Collected data
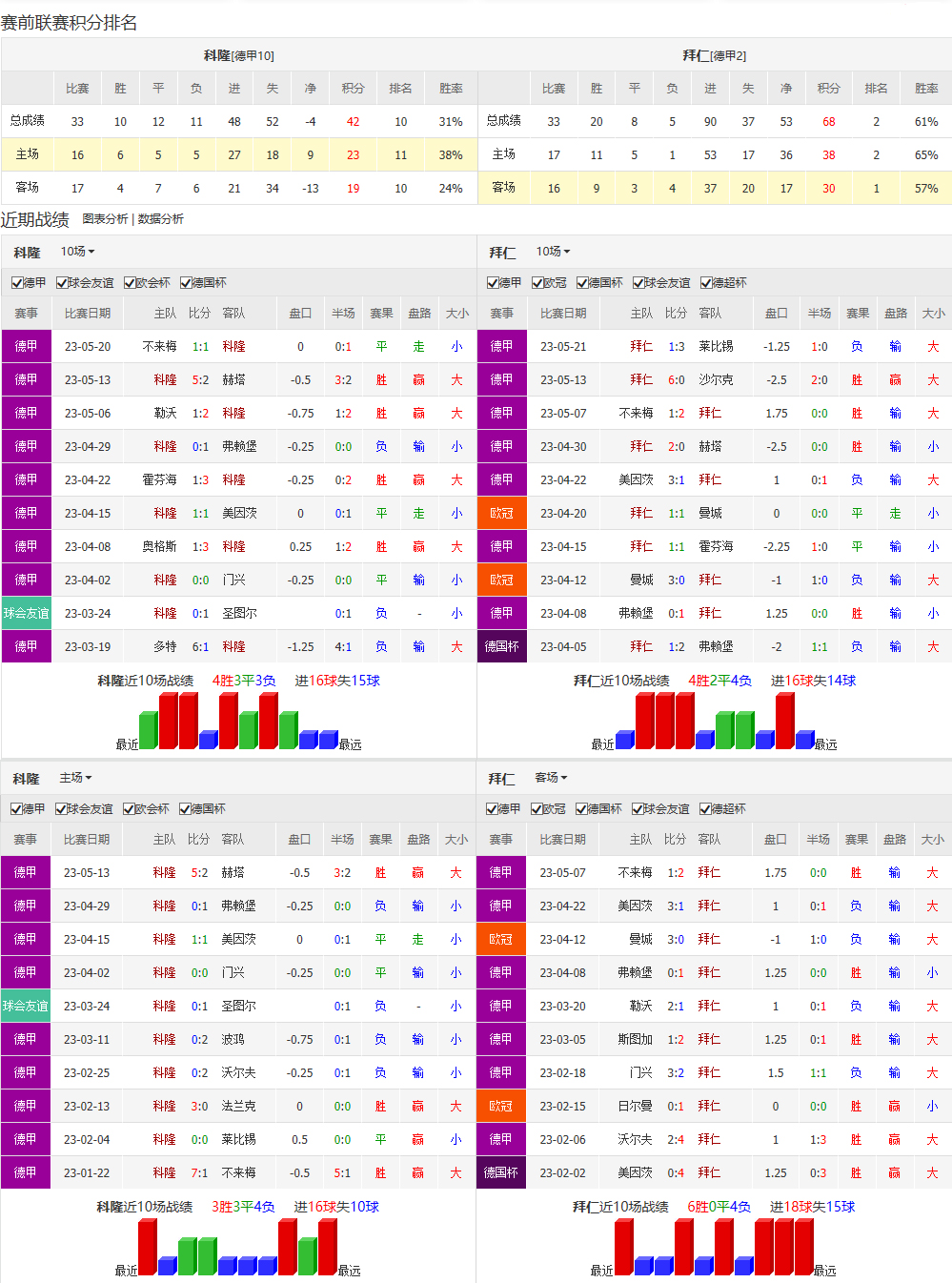952x1283 pixels.
Task: Uncheck 欧会杯 in 科隆's 10场 filter row
Action: 130,283
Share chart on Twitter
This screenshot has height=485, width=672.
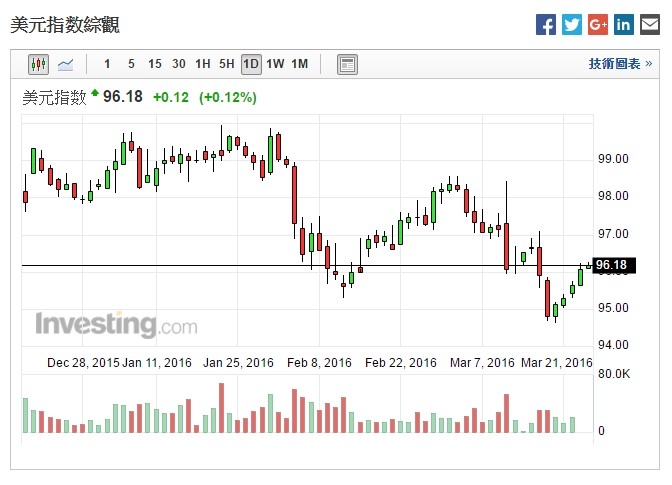[x=572, y=25]
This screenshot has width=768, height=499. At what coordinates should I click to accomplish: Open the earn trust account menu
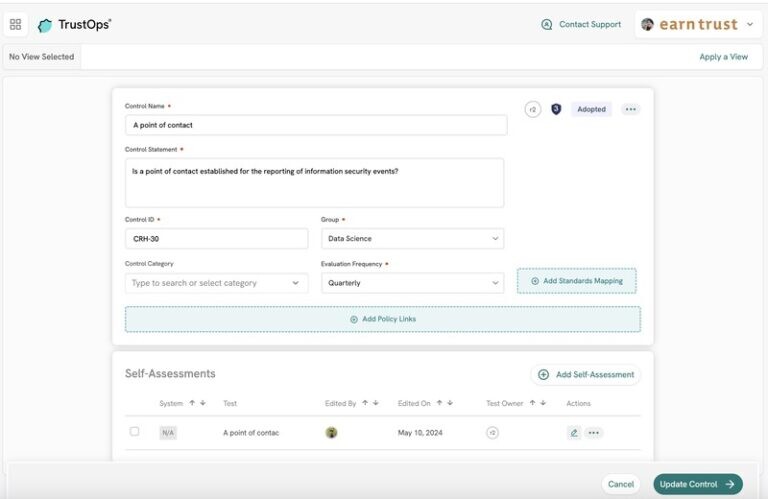pyautogui.click(x=697, y=25)
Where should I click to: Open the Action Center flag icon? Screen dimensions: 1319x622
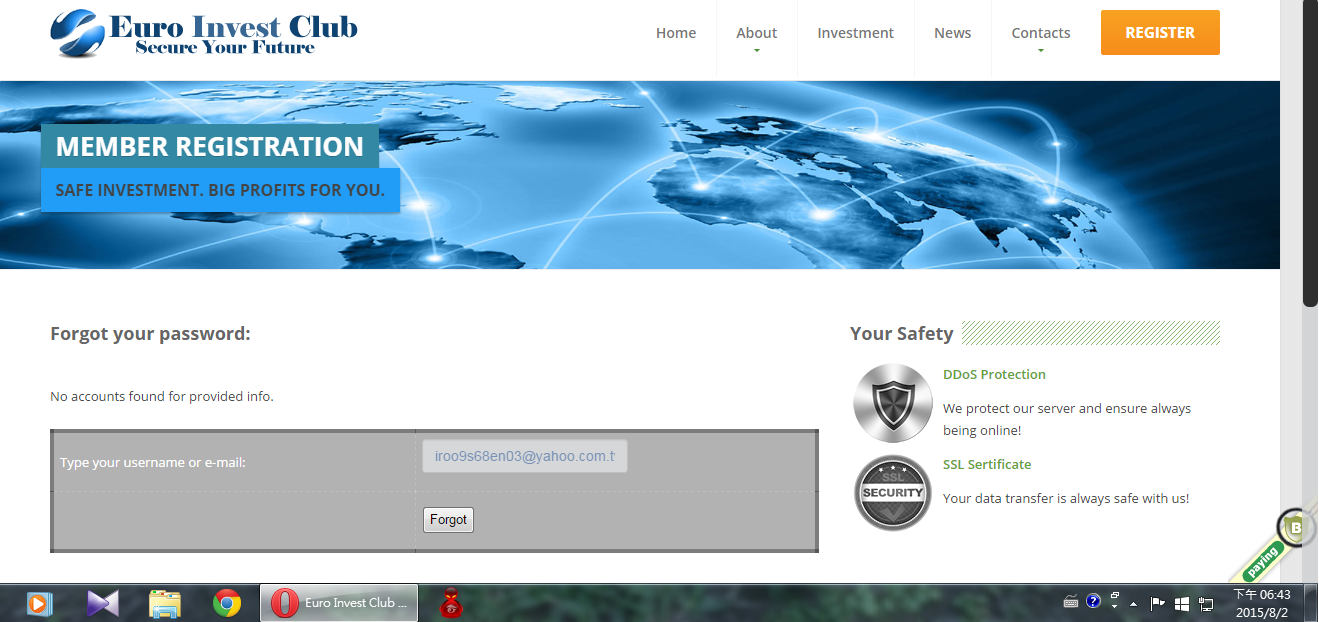(1158, 603)
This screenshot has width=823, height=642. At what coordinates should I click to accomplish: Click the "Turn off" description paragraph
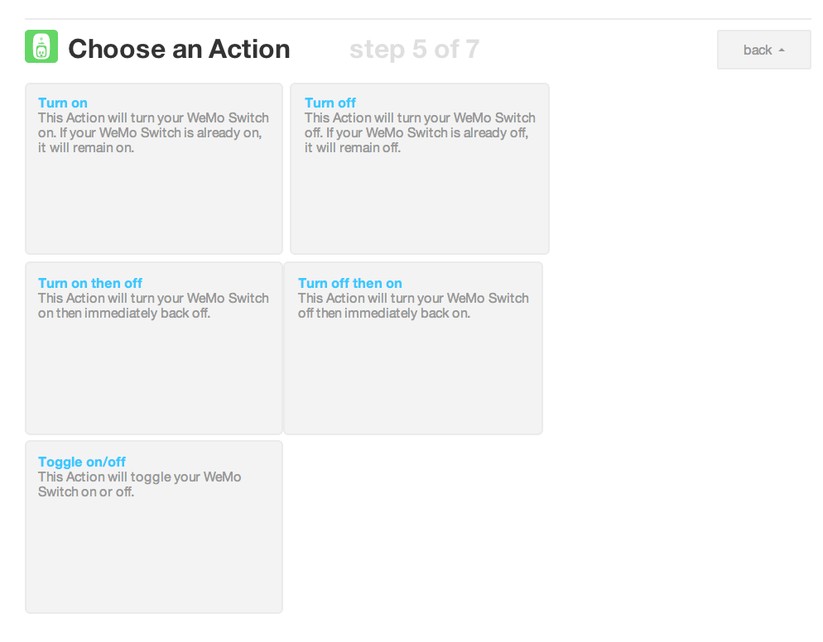[419, 133]
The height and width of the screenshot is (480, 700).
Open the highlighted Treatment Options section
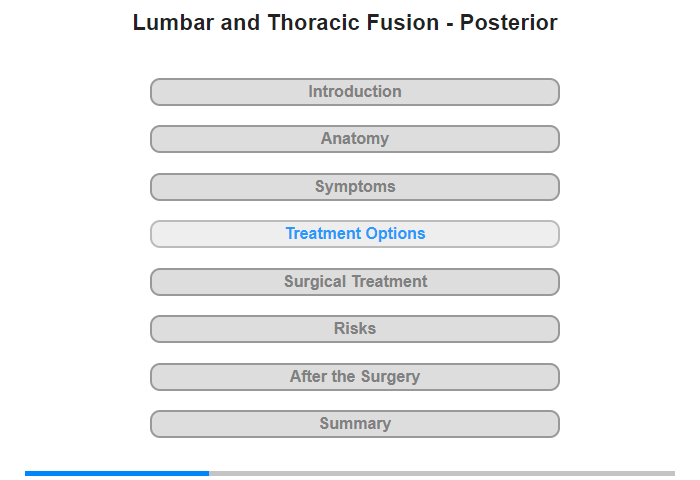click(355, 234)
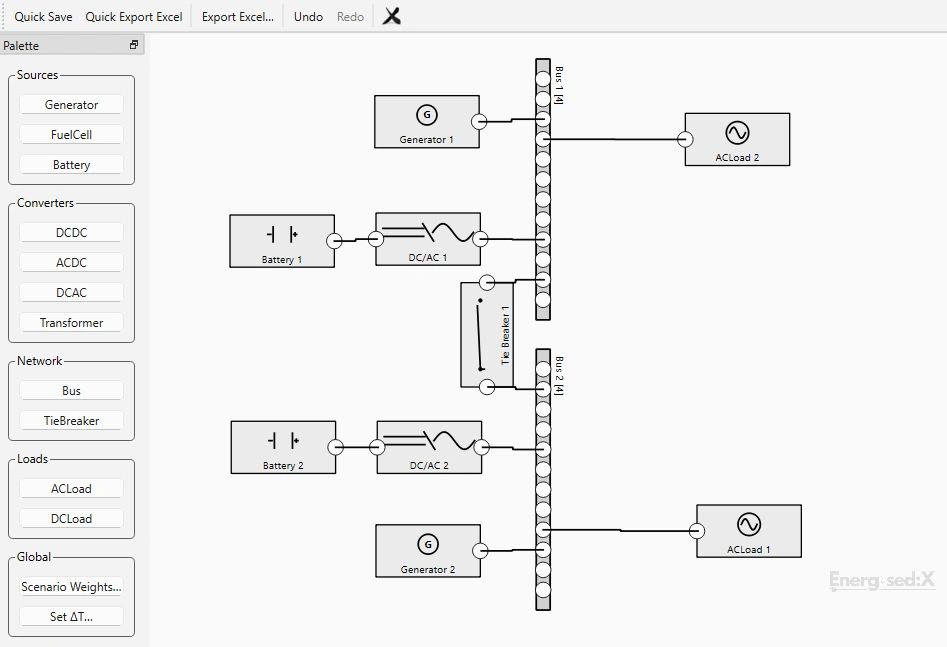This screenshot has width=947, height=647.
Task: Open the Export Excel... dialog
Action: (237, 17)
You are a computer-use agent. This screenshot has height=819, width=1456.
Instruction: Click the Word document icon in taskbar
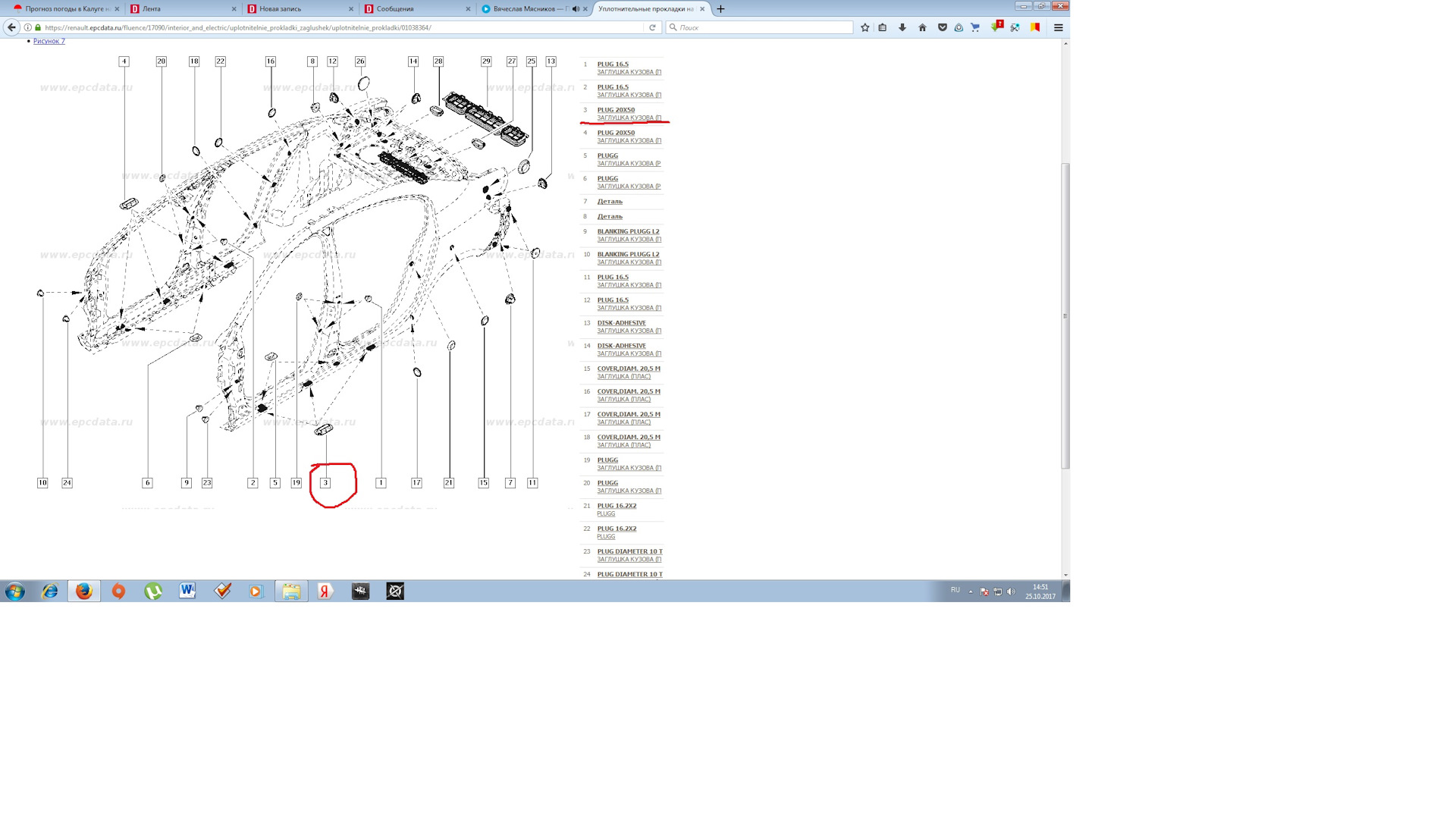coord(187,591)
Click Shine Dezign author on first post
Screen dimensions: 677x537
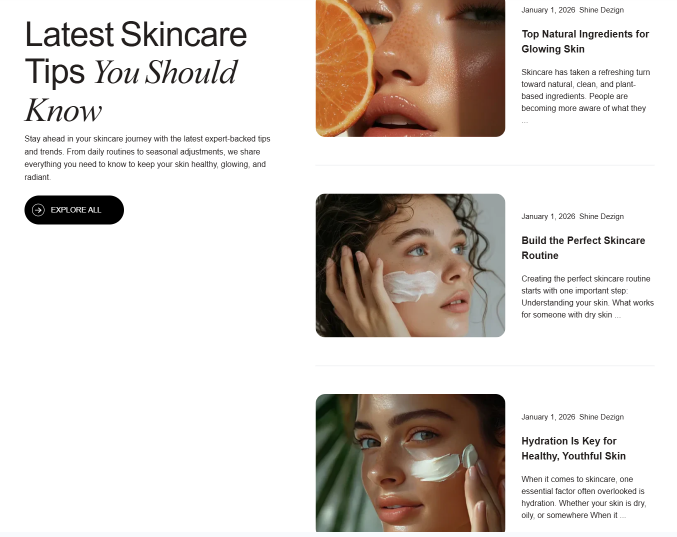[601, 10]
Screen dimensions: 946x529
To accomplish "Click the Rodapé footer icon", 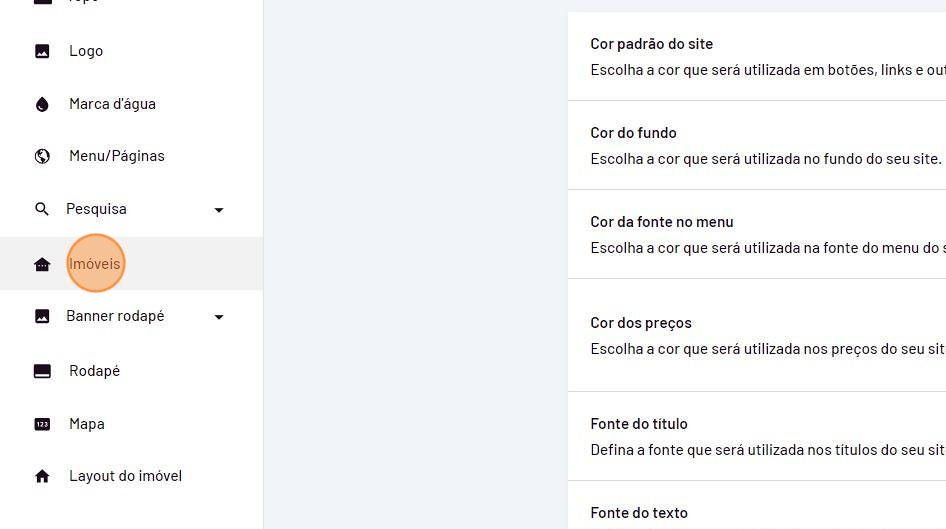I will pyautogui.click(x=42, y=371).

**WRITTEN EXERCISE:** Please lay out everything in the records above, from the line containing "Share chart on Twitter" down to the line containing "Action: (237, 17)", as a Markdown table with the columns Row and Line, skipping blank lines and leaving out the pictures.

**ANSWER FOR THIS EXERCISE:**
| Row | Line |
|---|---|
| 1 | Share chart on Twitter |
| 2 | This screenshot has height=485, width=672. |
| 3 | [x=572, y=25] |
| 4 | This screenshot has width=768, height=499. At what coordinates should I click to accomplish: Open the earn trust account menu |
| 5 | pyautogui.click(x=697, y=25) |
| 6 | Where should I click to: Open the Action Center flag icon? Screen dimensions: 1319x622 |
| 7 | (1158, 603) |
| 8 | This screenshot has width=823, height=642. At what coordinates should I click to accomplish: Click the "Turn off" description paragraph |
| 9 | [419, 133] |
| 10 | The height and width of the screenshot is (480, 700). |
| 11 | Open the highlighted Treatment Options section |
| 12 | click(355, 234) |
| 13 | This screenshot has width=947, height=647. |
| 14 | Task: Open the Export Excel... dialog |
| 15 | Action: (237, 17) |